Please copy every line of the records below without any change, leaving out the pictures.

--- begin Records supplied ---

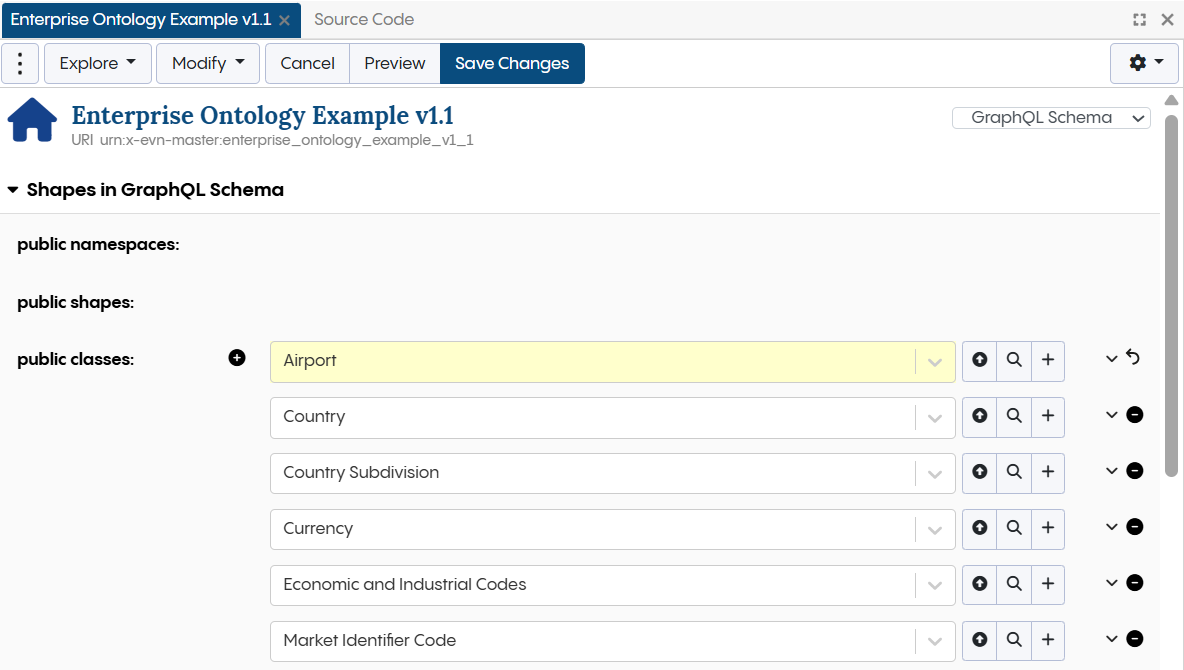
Task: Open the settings gear menu
Action: [x=1143, y=63]
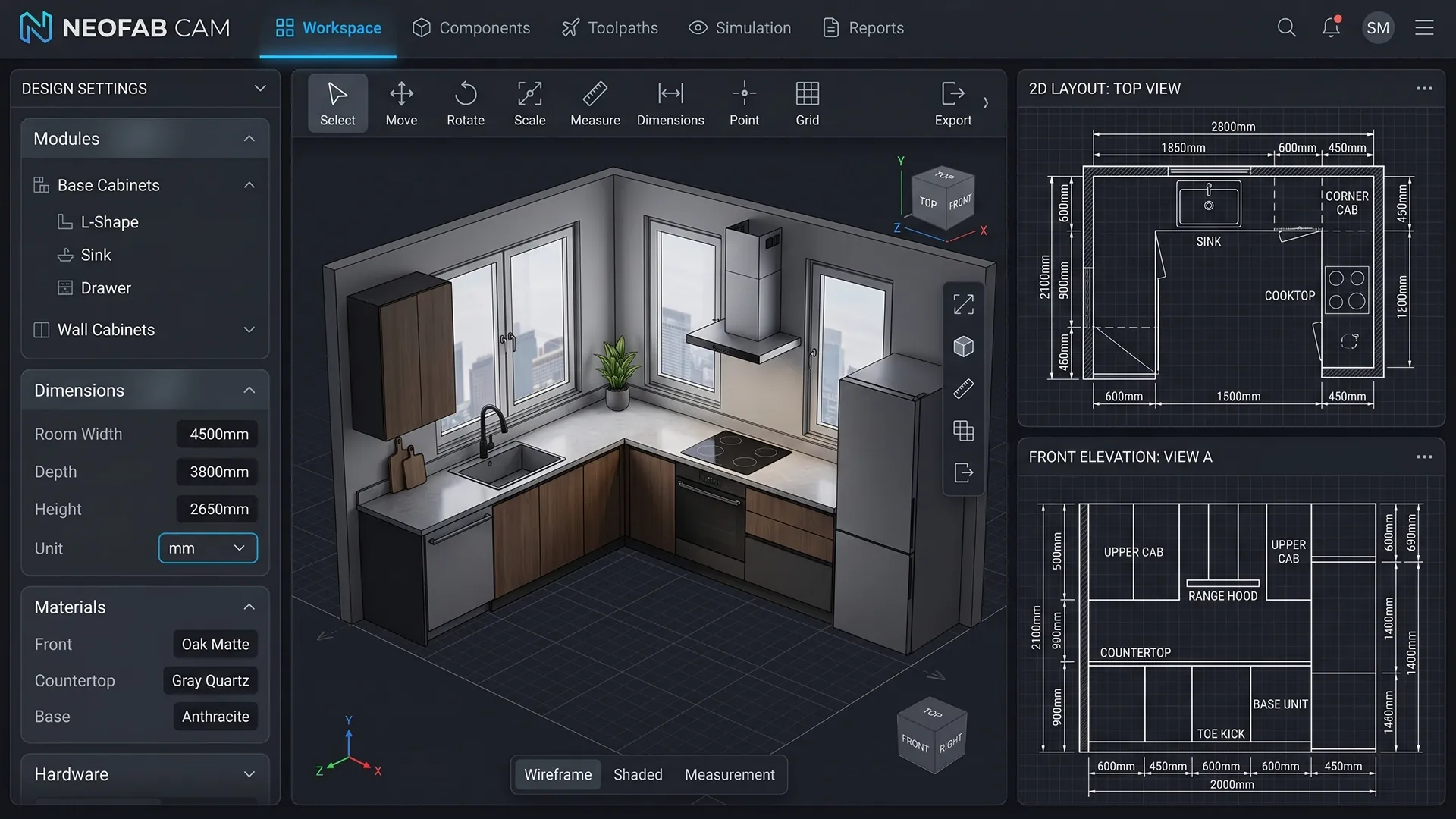Screen dimensions: 1456x819
Task: Switch viewport to Measurement mode
Action: tap(730, 774)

--- end Records supplied ---

Response:
Task: Open the settings gear menu
Action: [x=1143, y=63]
Screen dimensions: 1456x819
Task: Switch viewport to Measurement mode
Action: tap(730, 774)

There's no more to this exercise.